**Task goal:**
The lines from the one holding "You are a computer-use" to the final line of the listing below are to be duplicated exactly, with both ends included and pictures omitted.

**Supplied records:**
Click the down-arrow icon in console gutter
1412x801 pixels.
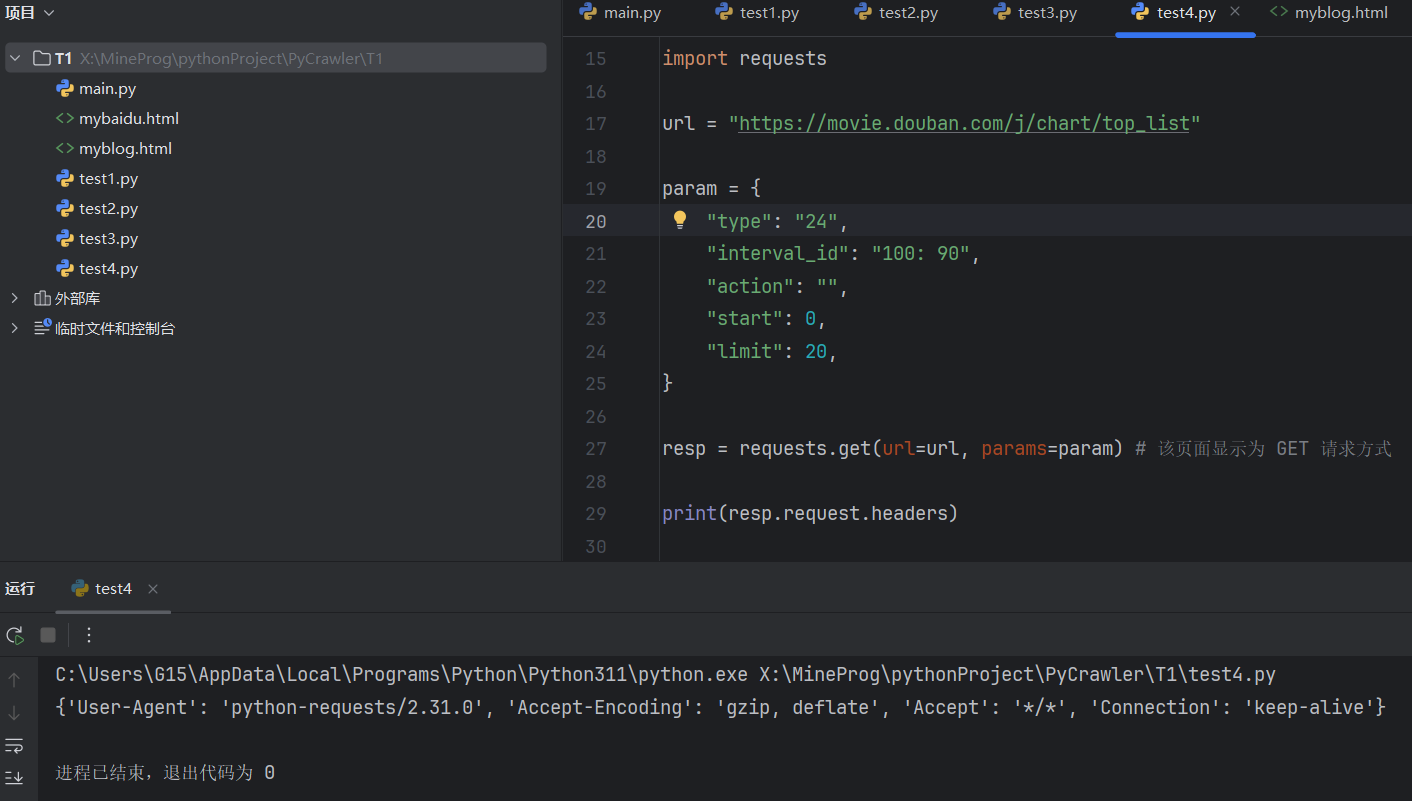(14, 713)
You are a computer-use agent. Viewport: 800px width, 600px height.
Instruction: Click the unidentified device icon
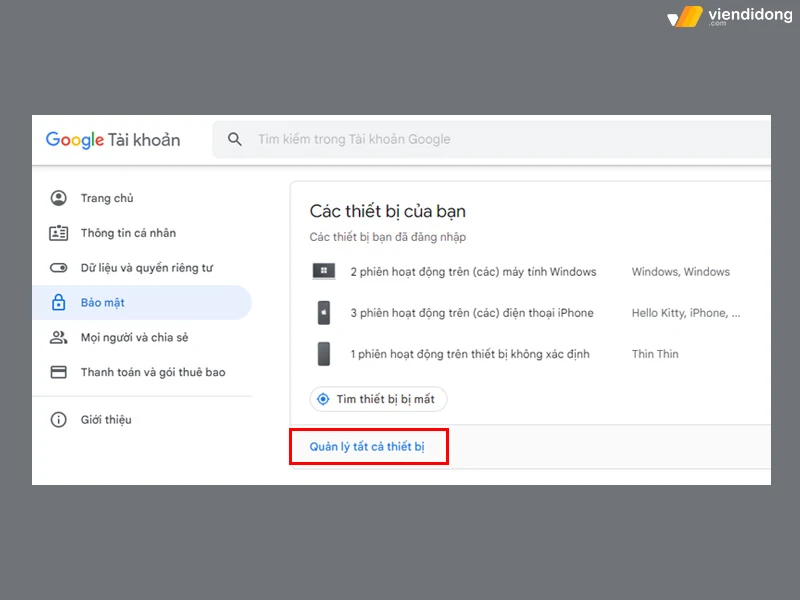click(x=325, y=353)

**Exercise answer:**
You are a computer-use agent. Viewport: 800px width, 600px height.
Instruction: Click the unidentified device icon
click(x=325, y=353)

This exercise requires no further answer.